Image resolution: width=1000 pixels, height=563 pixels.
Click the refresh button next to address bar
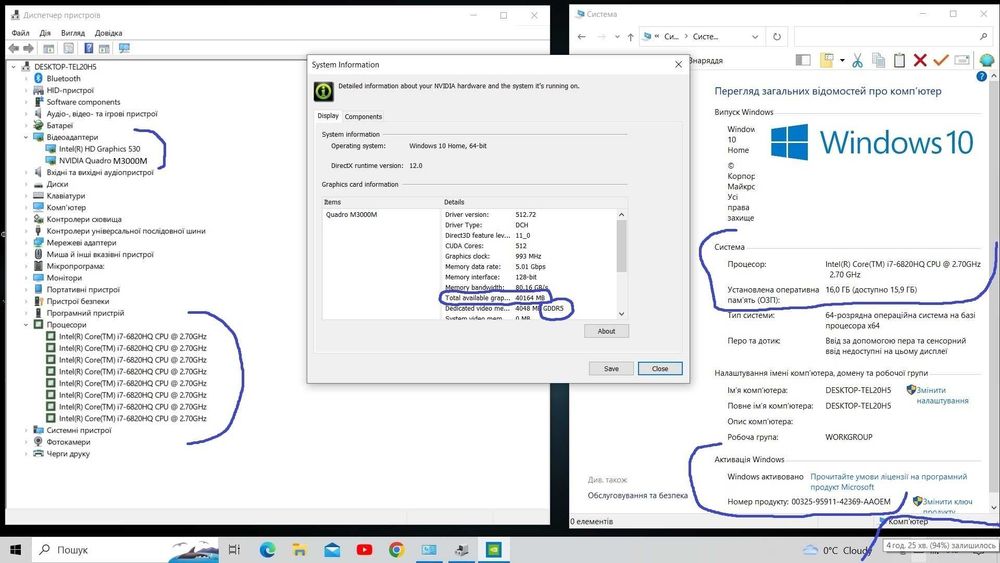[777, 36]
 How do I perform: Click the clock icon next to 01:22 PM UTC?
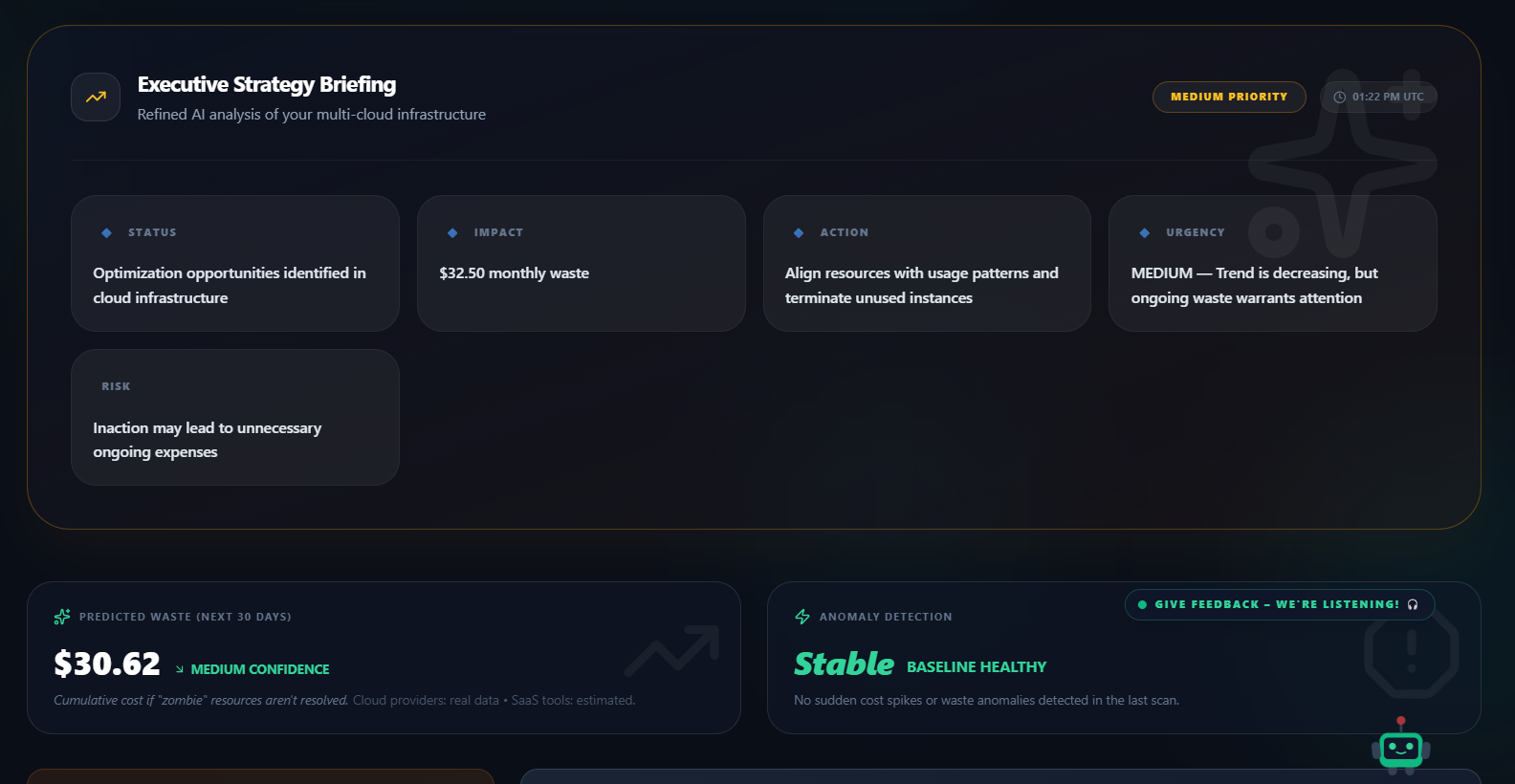pos(1341,97)
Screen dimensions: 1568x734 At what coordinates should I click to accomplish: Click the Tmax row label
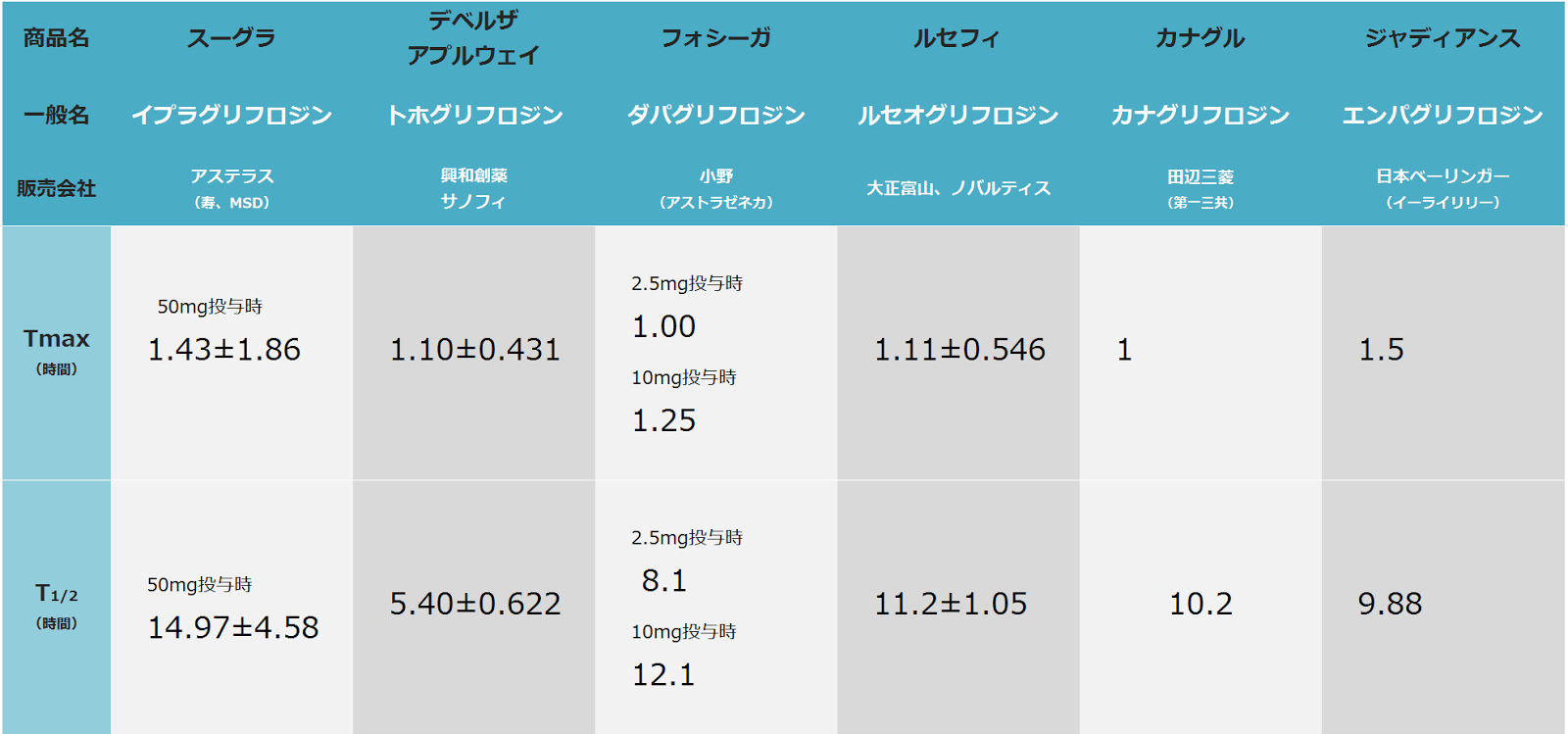(56, 351)
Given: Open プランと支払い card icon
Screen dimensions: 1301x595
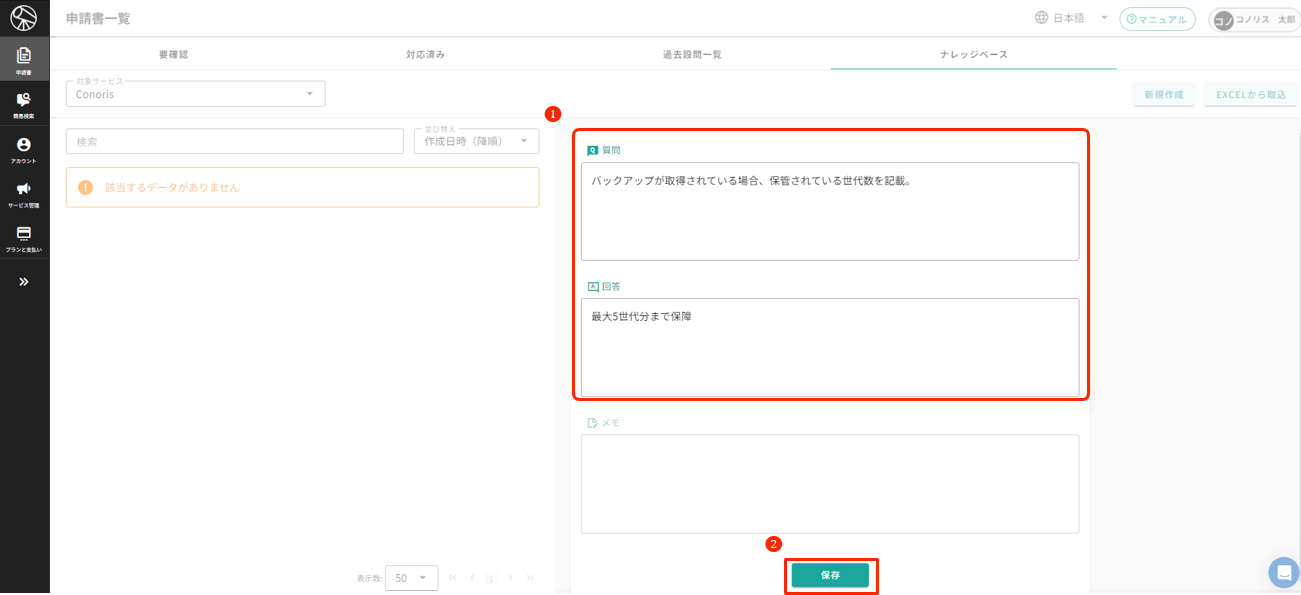Looking at the screenshot, I should (x=24, y=238).
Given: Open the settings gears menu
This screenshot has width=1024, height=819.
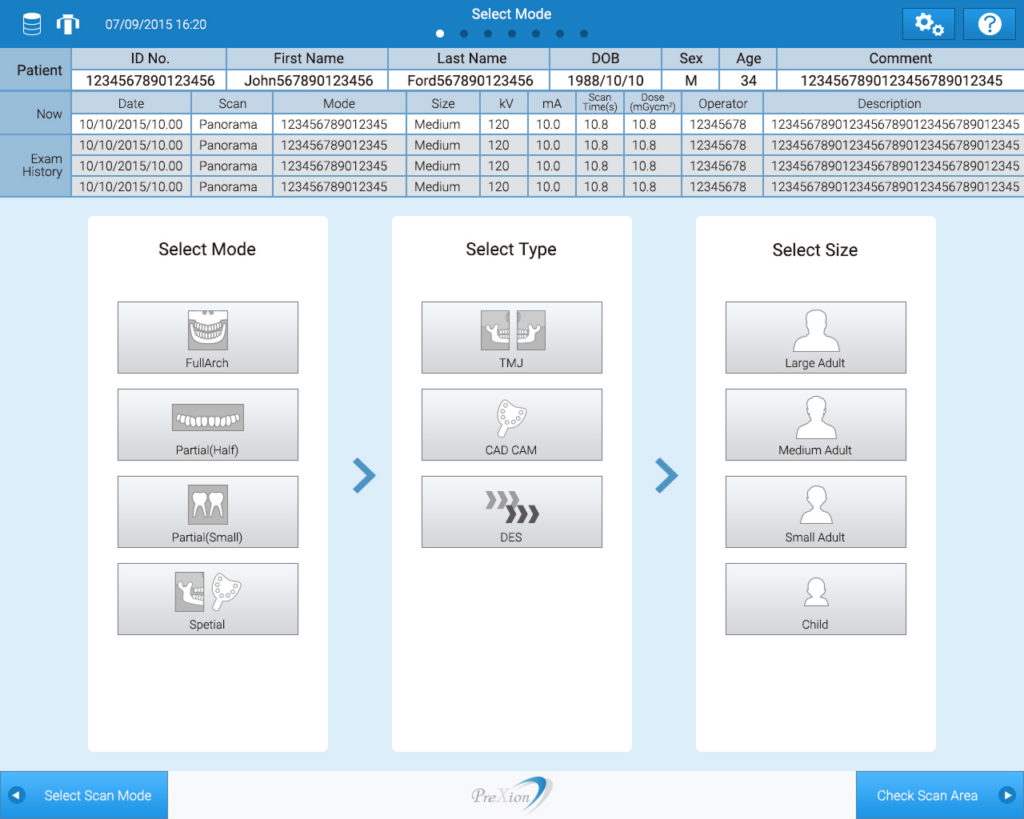Looking at the screenshot, I should (x=928, y=24).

WHAT YOU SHOULD DO »
Copy exactly the lines running from the beginning of the listing through the line that has "Given: Open the settings gears menu". Drop the pictures.

SOLUTION FOR THIS EXERCISE »
Image resolution: width=1000 pixels, height=563 pixels.
Click the refresh button next to address bar
[777, 36]
 How do I perform: Click the clock icon next to 01:22 PM UTC?
pos(1341,97)
Screen dimensions: 1568x734 At what coordinates should I click to accomplish: Click the Tmax row label
(56, 351)
Given: Open プランと支払い card icon
Screen dimensions: 1301x595
Looking at the screenshot, I should (x=24, y=238).
Given: Open the settings gears menu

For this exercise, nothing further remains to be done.